Junio. Hace frío hasta que sale el sol y la luz
tiñe de todos los colores el paisaje. El agua brilla con una fuerza milagrosa
y su arrogante transparencia deshace su pesimismo sobre el futuro de los escasos ríos prístinos de España. Es una lástima que sea un río de pesca con
muerte que comparten dos comunidades autónomas porque es una de las gargantas
más hermosas y salvajes que hay en este país, y conoce algunas. En otro país
sería uno de esos lugares que atraen a cientos de pescadores y se publicita en
las páginas de turismo natural de sus administraciones. Un lugar de ensueño.
Pero hoy no puede por menos que sentirse egoísta y
poco solidario. Pocos pescadores conocen este paraíso en el que cualquiera
puede tocar en un rato veinte o treinta truchas autóctonas, rabiosas y
preciosas. Lástima que sean pequeñas porque las grandes las matan temporada
tras temporada quienes aún no entienden que la militancia más inmediata,
directa y eficaz que tenemos para defender a estas truchas y que sigan
existiendo y poder seguir tocándolas, es no matar.
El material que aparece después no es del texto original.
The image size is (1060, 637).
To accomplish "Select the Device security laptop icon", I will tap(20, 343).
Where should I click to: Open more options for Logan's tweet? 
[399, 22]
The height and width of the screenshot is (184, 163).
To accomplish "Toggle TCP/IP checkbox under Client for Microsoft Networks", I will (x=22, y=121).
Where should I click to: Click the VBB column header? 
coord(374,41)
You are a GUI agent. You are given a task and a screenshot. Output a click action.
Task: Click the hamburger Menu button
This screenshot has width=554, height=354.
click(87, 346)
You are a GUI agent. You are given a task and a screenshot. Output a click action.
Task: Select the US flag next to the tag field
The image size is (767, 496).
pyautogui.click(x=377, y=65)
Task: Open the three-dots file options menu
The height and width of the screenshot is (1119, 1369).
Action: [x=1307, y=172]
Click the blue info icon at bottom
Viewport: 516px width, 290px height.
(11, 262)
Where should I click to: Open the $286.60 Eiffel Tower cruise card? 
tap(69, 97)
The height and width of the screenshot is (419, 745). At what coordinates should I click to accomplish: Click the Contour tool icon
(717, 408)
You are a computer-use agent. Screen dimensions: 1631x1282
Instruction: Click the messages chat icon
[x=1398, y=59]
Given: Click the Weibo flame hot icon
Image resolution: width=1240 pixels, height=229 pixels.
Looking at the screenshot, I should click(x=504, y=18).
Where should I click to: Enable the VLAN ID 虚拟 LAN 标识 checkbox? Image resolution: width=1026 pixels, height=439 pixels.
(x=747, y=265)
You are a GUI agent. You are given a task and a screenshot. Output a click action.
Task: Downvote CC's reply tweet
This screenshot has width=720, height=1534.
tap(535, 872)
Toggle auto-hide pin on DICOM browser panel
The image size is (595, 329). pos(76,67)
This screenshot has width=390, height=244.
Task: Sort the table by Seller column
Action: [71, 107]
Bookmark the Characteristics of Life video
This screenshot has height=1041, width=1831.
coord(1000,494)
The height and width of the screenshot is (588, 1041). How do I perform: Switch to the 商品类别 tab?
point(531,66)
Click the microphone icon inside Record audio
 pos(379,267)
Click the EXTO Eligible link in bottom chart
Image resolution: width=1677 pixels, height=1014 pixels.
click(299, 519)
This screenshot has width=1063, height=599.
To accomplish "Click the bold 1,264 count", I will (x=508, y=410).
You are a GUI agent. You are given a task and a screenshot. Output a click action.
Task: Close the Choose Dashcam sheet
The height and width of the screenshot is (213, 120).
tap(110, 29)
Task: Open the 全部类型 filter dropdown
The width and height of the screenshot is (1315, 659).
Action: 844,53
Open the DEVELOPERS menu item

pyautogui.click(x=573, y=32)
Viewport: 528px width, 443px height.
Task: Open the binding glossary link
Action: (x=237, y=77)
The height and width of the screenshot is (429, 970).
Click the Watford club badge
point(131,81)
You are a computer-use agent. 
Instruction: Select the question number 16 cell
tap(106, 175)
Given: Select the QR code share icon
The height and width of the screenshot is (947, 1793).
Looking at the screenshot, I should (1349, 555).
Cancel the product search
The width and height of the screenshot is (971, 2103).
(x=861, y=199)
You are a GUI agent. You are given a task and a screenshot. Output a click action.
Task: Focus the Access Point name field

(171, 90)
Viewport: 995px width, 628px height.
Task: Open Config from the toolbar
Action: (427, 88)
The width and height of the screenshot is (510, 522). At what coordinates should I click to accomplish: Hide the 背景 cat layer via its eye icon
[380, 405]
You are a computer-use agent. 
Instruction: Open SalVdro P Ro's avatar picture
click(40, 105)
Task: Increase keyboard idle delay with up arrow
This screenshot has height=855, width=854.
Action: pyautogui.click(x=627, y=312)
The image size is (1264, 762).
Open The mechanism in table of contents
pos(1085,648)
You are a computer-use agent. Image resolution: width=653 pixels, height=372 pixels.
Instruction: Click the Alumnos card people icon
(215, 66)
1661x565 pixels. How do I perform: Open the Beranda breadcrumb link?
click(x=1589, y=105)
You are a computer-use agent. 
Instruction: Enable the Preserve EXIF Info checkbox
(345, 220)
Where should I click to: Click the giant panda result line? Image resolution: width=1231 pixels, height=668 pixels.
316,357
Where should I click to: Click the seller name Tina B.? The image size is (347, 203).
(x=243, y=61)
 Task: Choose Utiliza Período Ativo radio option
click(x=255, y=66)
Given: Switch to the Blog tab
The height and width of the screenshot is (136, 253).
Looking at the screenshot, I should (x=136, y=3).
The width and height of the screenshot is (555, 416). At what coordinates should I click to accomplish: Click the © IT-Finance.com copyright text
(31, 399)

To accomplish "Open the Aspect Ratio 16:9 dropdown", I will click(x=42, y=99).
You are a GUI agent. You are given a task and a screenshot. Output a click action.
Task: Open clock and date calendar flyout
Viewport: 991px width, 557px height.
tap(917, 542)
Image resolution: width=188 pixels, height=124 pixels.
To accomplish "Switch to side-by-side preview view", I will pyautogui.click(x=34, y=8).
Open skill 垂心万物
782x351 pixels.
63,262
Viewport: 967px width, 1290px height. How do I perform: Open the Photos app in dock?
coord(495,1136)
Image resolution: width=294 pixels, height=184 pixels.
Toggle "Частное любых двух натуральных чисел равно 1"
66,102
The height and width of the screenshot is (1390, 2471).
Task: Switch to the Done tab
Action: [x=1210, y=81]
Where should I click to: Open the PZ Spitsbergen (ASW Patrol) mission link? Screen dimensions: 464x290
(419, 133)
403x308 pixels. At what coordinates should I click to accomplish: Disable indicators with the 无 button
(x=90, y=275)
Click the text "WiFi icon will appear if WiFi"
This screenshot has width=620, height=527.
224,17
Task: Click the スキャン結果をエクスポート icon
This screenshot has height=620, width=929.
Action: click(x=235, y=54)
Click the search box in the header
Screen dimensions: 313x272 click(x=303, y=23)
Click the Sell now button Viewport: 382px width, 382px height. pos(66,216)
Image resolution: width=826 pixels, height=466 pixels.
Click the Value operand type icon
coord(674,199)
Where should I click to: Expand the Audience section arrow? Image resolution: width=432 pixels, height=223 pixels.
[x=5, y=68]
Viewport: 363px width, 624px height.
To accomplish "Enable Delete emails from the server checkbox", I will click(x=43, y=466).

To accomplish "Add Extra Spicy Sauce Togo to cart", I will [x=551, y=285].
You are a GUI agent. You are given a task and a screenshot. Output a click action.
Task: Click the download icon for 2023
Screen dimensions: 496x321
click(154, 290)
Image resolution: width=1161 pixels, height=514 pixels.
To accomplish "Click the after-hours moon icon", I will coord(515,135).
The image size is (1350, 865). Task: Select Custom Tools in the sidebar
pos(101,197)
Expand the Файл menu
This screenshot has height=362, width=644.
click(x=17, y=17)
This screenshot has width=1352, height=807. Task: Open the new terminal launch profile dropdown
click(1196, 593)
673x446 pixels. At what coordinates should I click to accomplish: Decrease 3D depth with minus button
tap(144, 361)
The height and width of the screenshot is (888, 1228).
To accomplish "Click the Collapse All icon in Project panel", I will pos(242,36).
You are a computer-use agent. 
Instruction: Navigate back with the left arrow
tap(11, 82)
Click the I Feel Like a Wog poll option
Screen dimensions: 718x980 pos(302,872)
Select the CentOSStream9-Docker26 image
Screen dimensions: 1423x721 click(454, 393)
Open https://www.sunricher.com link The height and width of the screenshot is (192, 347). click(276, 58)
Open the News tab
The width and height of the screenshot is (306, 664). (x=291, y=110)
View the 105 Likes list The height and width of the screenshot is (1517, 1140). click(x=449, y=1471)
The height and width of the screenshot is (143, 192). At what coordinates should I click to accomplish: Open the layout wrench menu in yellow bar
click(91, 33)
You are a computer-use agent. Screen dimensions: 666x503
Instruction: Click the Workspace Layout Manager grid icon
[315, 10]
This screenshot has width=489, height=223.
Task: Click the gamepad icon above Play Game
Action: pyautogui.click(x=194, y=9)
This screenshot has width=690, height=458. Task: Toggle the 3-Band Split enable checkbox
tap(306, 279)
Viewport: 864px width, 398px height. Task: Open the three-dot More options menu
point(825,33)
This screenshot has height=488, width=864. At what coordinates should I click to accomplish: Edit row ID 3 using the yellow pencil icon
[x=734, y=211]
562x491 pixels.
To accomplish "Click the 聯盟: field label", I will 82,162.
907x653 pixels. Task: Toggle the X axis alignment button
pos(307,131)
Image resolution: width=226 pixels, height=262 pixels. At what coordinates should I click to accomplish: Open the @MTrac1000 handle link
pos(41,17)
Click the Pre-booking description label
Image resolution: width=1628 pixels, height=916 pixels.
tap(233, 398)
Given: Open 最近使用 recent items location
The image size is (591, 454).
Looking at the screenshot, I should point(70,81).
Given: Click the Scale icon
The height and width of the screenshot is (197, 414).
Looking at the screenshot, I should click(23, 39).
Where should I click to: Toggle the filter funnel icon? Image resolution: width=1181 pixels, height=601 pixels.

Está utilizando ninfas muy pequeñas pero
prueba con alguna grande y peluda que funciona aún mejor. Sólo pesca un par de
horas. Lo hace como a él le gusta, sin vader, sin chaleco, apenas con la caña y una caja de moscas. Vadeando con la alegría infantil que da
mojarse, con la euforia de saber que en cada poza tocará una trucha y que su
tamaño no afectará al placer de estar pescando allí, rodeado de vida y de luz.
Cientos de pescadores se hacen miles de
kilómetros para poder tocar aguas como estas y él sólo ha tenido que conducir
ocho kilómetros para estar ahí, en una de las pequeñas esquinas del mundo en
el que podríamos inventar de nuevo el paraíso.